The last decade has seen an explosion of large-scale biological data: The human genome was sequenced, along with numerous other species, and we are approaching the era where personal genomes will be sequenced for broad clinical use. DNA microarrays are used to measure gene expression levels under a variety of conditions, and more than half a million microarray profiles are available today. Next generation sequencing techniques provide fast and cheap measurements of a plethora of biological entities, at a rapidly decreasing cost (a recent report says sequencing cost drops by 50% every five months).
We have been developing methods for analysis of large-scale gene expression data. Grouping the data into modules is a key step for such analysis, and we have developed-among other methods-the Click clustering algorithm, the Samba algorithm for biclustering, and the Matisse method that finds modules using expression and protein interaction networks. Our "flagship" is the Expander platform, which incorporates these algorithms and many others into a streamlined, user-friendly analysis.

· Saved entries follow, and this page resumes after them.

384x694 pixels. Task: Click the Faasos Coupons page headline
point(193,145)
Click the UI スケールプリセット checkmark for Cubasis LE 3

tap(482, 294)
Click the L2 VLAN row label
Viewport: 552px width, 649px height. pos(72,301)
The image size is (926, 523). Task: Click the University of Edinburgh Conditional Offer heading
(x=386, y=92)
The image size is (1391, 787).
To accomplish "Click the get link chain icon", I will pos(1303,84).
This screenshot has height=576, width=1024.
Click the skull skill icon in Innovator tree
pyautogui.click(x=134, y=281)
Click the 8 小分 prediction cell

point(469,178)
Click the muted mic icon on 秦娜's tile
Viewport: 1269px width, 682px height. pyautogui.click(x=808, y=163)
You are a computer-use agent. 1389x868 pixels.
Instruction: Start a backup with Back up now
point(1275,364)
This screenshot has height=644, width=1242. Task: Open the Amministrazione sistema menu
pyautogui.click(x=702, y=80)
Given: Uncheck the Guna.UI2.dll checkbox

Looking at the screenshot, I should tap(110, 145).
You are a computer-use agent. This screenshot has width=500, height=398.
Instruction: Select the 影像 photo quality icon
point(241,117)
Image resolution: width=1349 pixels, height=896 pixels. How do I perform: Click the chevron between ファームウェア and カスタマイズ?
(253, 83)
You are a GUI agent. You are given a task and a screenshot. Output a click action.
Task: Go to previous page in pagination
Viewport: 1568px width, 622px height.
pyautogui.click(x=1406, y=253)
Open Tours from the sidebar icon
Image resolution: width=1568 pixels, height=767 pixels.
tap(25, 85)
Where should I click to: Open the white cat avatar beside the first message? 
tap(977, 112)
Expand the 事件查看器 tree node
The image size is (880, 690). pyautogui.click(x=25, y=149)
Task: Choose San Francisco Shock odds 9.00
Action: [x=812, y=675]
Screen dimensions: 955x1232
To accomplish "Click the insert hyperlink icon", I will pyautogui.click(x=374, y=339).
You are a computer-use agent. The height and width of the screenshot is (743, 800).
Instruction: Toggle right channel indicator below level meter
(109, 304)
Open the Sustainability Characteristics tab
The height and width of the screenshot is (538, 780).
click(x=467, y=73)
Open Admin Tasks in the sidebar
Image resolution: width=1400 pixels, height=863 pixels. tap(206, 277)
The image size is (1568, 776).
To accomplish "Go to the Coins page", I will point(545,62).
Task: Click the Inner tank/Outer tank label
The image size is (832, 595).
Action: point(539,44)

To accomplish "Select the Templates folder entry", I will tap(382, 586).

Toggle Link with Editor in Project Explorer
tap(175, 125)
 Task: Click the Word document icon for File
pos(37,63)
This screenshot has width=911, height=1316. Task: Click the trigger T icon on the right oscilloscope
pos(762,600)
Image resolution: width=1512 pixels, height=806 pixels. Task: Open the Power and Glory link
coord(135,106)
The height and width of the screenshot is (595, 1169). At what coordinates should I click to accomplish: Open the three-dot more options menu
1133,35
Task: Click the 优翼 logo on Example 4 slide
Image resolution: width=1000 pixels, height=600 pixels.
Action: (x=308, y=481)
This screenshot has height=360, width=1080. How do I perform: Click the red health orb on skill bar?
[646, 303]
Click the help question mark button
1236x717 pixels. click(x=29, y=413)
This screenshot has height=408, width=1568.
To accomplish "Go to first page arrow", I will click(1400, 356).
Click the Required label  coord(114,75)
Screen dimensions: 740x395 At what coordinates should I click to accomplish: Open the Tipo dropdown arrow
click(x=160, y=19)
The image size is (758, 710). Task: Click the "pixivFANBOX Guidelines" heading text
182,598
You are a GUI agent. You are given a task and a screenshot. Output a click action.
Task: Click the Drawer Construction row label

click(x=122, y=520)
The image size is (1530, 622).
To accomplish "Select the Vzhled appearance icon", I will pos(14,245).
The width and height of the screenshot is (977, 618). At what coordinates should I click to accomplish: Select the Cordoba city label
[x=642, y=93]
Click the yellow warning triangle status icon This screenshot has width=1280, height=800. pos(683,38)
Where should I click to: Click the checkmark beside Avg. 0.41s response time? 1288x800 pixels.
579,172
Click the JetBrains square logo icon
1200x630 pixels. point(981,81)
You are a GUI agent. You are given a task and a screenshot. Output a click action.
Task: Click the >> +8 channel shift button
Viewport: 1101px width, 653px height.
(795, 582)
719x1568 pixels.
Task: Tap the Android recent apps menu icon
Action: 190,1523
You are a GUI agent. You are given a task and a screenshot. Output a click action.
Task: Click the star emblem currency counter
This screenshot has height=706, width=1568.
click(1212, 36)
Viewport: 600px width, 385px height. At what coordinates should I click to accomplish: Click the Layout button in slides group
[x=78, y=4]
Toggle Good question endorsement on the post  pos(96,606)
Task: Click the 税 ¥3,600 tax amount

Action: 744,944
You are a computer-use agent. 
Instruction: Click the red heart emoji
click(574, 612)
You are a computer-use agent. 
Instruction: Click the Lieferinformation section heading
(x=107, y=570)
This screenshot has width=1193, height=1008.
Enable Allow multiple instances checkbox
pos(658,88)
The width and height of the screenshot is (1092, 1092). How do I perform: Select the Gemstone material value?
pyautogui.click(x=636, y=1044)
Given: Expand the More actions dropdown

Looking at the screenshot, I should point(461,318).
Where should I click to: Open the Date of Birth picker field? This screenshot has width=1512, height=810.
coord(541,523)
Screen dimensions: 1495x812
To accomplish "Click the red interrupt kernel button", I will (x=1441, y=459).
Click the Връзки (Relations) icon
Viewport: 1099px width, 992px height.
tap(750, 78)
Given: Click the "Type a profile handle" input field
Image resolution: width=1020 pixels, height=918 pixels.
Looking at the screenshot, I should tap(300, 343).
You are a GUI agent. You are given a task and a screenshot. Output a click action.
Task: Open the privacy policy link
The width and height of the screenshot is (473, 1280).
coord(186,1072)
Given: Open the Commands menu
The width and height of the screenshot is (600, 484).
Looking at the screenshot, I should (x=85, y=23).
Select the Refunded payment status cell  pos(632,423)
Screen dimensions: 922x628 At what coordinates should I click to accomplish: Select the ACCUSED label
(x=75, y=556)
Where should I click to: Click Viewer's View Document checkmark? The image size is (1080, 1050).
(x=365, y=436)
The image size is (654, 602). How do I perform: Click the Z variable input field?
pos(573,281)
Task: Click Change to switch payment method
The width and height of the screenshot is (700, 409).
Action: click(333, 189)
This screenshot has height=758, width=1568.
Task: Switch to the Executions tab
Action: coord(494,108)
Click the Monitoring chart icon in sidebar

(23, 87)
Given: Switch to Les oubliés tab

The tools are developed in close collaboration with experimentalists, and are in broad use by the community for a variety of projects and species. Our own collaborations have included, among others, human DNA damage, immune system and cell cycle, yeast genomics, human embryonic stem cells, and human pathogens.
Method development is ongoing and is being adapted to use new data types (e.g. genetic interactions, next-gen sequencing) and to answer new challenging biomedical problems as they arise.